Open MPI User's Mailing List Archives

  |   Home   |   Support   |   FAQ   |   all Open MPI User's mailing list

Subject: Re: [OMPI users] QLogic HCA random crash after prolonged use
From: Vanja Z (vanja_z_at_[hidden])
Date: 2013-06-15 13:44:48


>>  I have seen it recommended to use psm instead of openib for QLogic cards.

> [Tom]
> Yes.  PSM will perform better and be more stable when running OpenMPI than using
> verbs.  Intel has acquired the InfiniBand assets of QLogic about a year ago. 
> These SDR HCAs are no longer supported, but should still work.  You can get the
> driver (ib_qib) and PSM library from OFED 1.5.4.1 or the current release OFED
> 3.5.
>
> With the current OFED 3.5 release there are included psm-release notes which
> start out this way (read down to the OpenMPI build instructions for PSM):

Thanks
 for the reply (and sorry for my late response). I had already tried
compiling OpenMPI with the "--with-psm" flag. It compiles but doesn't
seem to get me much closer to actually using psm.

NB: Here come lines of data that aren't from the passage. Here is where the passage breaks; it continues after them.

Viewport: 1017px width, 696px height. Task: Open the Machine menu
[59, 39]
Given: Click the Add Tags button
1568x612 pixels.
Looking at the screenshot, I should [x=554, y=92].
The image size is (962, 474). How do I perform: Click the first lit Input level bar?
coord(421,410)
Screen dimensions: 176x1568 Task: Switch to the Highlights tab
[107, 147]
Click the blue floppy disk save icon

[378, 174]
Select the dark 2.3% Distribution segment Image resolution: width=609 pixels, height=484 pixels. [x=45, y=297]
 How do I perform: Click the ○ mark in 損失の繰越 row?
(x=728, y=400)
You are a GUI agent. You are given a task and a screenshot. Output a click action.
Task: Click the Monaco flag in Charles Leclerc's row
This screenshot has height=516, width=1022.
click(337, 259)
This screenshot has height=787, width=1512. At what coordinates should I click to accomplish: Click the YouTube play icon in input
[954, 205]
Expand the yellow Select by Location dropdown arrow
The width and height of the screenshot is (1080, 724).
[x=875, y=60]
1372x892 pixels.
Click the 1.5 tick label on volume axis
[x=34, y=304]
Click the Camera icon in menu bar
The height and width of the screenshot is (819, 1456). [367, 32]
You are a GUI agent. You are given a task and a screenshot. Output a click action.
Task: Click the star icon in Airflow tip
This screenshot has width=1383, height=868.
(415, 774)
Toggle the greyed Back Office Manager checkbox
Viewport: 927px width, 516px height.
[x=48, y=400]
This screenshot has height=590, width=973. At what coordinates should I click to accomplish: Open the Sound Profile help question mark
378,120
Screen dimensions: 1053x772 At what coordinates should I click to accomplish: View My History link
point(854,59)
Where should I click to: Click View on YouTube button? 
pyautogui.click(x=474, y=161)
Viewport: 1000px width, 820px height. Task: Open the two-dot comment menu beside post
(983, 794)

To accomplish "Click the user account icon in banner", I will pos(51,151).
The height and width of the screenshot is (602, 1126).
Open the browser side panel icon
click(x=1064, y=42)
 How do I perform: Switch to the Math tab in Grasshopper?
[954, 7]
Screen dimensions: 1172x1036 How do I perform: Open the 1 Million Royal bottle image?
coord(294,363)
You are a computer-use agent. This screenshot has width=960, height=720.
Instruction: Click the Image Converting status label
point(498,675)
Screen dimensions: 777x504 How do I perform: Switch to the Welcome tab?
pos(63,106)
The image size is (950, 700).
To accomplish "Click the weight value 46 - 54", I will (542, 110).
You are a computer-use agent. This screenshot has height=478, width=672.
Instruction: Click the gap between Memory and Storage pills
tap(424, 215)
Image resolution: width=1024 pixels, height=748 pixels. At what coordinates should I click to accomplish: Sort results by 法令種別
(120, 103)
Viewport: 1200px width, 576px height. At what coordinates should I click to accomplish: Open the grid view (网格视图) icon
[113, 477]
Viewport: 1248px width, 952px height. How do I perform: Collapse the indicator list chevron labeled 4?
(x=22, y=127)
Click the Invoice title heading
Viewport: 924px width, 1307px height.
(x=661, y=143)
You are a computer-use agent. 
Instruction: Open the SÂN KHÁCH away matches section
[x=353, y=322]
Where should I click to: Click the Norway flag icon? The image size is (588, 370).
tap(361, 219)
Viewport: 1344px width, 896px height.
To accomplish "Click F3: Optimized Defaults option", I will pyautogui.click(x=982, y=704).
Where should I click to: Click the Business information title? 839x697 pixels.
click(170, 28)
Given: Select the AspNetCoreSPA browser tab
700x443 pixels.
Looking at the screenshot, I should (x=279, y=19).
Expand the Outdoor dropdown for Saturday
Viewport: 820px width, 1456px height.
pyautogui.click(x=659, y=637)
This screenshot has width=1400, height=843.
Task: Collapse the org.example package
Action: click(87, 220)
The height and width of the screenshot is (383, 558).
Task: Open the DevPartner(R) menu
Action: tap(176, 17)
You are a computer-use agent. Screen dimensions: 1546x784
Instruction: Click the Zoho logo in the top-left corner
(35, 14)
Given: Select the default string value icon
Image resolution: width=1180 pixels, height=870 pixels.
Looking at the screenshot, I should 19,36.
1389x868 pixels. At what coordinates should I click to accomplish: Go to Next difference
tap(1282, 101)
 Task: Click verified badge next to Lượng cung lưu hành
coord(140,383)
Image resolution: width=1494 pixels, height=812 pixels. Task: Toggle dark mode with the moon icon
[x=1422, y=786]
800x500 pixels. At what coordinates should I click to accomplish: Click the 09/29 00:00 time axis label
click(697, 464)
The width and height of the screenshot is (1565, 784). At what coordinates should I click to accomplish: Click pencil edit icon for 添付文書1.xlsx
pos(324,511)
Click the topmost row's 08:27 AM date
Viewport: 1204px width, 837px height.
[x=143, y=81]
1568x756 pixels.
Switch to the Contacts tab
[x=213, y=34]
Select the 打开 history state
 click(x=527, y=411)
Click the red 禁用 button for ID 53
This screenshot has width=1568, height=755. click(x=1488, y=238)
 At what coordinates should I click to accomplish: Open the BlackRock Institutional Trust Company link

I've found a software package(s) available from the Intel site,
http://www.intel.com/content/www/us/en/search.html?keyword=qlogic+ofed
It
 seems like installing these on a supported OS (RHEL5/6 and SLES 10/11)
is the recommended method for using QLogic/Intel cards. I also found
this very informative post by Julian Blache explaining how he got it all
 working on Debian Squeeze,
http://swik.net/Debian/Planet+Debian/Julien+Blache%3A+QLogic+QLE73xx+InfiniBand+adapters,+QDR,+ib_qib,+OFED+1.5.2+and+Debian+Squeeze/e56if
It
 seems like apart from building OpenMPI with the right flag there is
also some configuration requiring at the very least a utility called
iba_portconfig.sh and an openibd initscript. I have tried getting these
utilities from various sources and I can't find a version that doesn't
segfault on my machines (Debian Wheezy). It's also not clear to me what
should come from the Debian repos and what should come from the Intel
package including what to do about the kernel :S

The more I read
online, the more it seems that these cards have absolutely no hope of
operating stably. With a recent kernel upgrade I'm also getting a new
MPI fork warning that some searching indicates is also connected to
QLogic cards. I bought 24 of these cards a few months ago and it has
turned into the biggest computer related nightmare I've ever
experienced. I'm beginning to think I'm better off trying to sell them
and buy an equivalent from Mellanox card (I have 2 Mellanox cards that I
 seem to work fine on Debian out of the box).

Have I got any chance of making these cards work on Debian Wheezy?